No package 'libxml-2.0' found

• OpenHIP version: hip-0.5 and later
• Platform: Linux
• Resolution: (pending)

• Cannot compile patched ipsec-tools

• Reported by: Zalavary Akos, Goerges Papas
• Description: After patching ipsec-tools successfully, configure fails with the following error.

./configure :line 23322:syntax error near unexpected token "MD5_Init"
./configure :line 23322:"RACOON_PATH_LIBS(MD5_Init, crypto)"
make [config.status] Error 2 

• OpenHIP version: hipd-0.3.1 and later
• Platform: UHU linux (also SuSE Linux), libxml, openssl
• Mailing list reference: http://sourceforge.net/mailarchive/forum.php?thread_id=9081818&forum_id=45227
• Resolution: (Contributed by Derek S) Run the "bootstrap" script before configure.

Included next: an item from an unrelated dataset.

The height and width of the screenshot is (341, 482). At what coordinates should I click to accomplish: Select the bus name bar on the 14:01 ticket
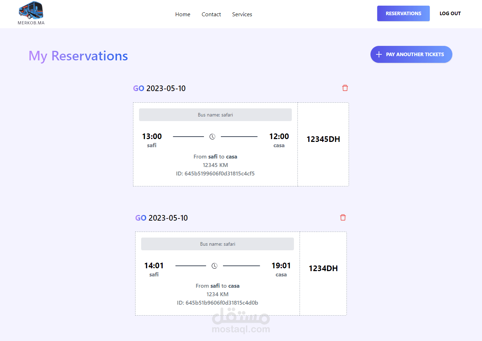[217, 244]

• User-mode HIP dies in "make hitgen" step

• Reported by: Tom Henderson
• Description: "make hitgen" dies as follows:

gcc -Wall -O2 -DCONFIG_HIP -I/usr/include/libxml2    -c -o hip_globals.o hip_globals.c
gcc -Wall -O2 -DCONFIG_HIP -I/usr/include/libxml2    -c -o hip_ipsec.o hip_ipsec.c
hip_ipsec.c: In function `sadb_readdress':
hip_ipsec.c:464: error: `SADB_READDRESS' undeclared (first use in this function)
hip_ipsec.c:464: error: (Each undeclared identifier is reported only once
hip_ipsec.c:464: error: for each function it appears in.)
hip_ipsec.c: In function `sadb_lsi':
hip_ipsec.c:755: error: `SADB_HIP_ACQUIRE' undeclared (first use in this function)  
etc...                                                                            

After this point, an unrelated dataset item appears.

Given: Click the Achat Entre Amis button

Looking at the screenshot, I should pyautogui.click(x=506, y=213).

• OpenHIP version: hipd-0.3.1
• Platform: User-Mode HIP for Linux
• Mailing list reference: None
• Resolution: This will be fixed in next release of hipd. For now, this patch will help:

--- hip_ipsec.c 12 Jan 2006 00:13:52 -0000      1.53
+++ hip_ipsec.c 18 Jan 2006 23:13:25 -0000
@@ -57,6 +57,19 @@

 #define IPSEC_PFKEYv2_ALIGN (sizeof(uint64_t) / sizeof(uint8_t))

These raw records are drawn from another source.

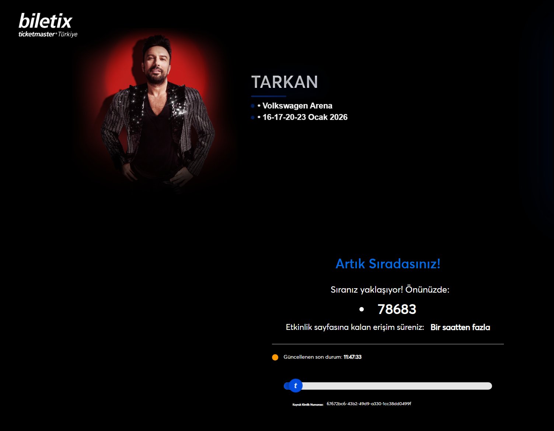The width and height of the screenshot is (554, 431).
Task: Click the 'Etkinlik sayfasına kalan erişim süreniz' label
Action: (355, 327)
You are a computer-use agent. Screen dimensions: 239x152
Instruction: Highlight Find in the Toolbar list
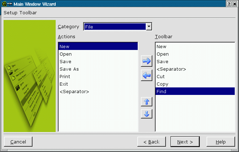[x=162, y=92]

+/* XXX these are needed for Linux UML compilation
+ * Should be instead handled by configure process
+ */
+#ifndef SADB_GETSEQ
+#define SADB_GETSEQ    24
+#define SADB_GETLSI    25
+#define SADB_READDRESS   26
+#define SADB_HIP_ACQUIRE 27
+#define SADB_HIP_ADD   28
+#undef SADB_MAX
+#define SADB_MAX   29
+#endif
+
 #ifdef DUMMY_FUNCTIONS
 /* dummy prototypes for libipsec provided routines */
 int pfkey_send_hip_x1 (int a, u_int b, u_int c, u_int d, struct sockaddr *e,

• undefined reference to "pfkey_send_rea"

• Reported by: Tom Henderson
• Description: The linking stage of building "hip" in win32/ directory fails as follows:

gcc hip_dns.o hip_esp.o hip_pfkey.o hip_sadb.o hip_status2.o hip_umh.o ../src/*.o -o hip 
-lcrypto -lpthread -lipsec -L/usr/lib -lxml2 -lz -lm -Wall -O2 -DCONFIG_HIP
../src/hip_ipsec.o: In function `sadb_readdress':
/home/tomh/hip/hipd/src/hip_ipsec.c:495: undefined reference to `pfkey_send_rea'
../src/hip_ipsec.o: In function `sadb_add':
/home/tomh/hip/hipd/src/hip_ipsec.c:388: undefined reference to `pfkey_send_hip_x1'
collect2: ld returned 1 exit status
make: *** [umh] Error 1

• OpenHIP version: hipd-0.3.3 (possibly earlier too)
• Platform: SuSE 10
• Resolution: This indicates perhaps that your library path is picking up an existing libipsec rather than the patched one. Confirm that your LD_LIBRARY_PATH environment variable will make sure that the patched libipsec is picked up first, or else edit the Makefile in win32/ directory with an explicit path to the libipsec library such as -L/usr/local/lib *before* the appearance of -lcrypto.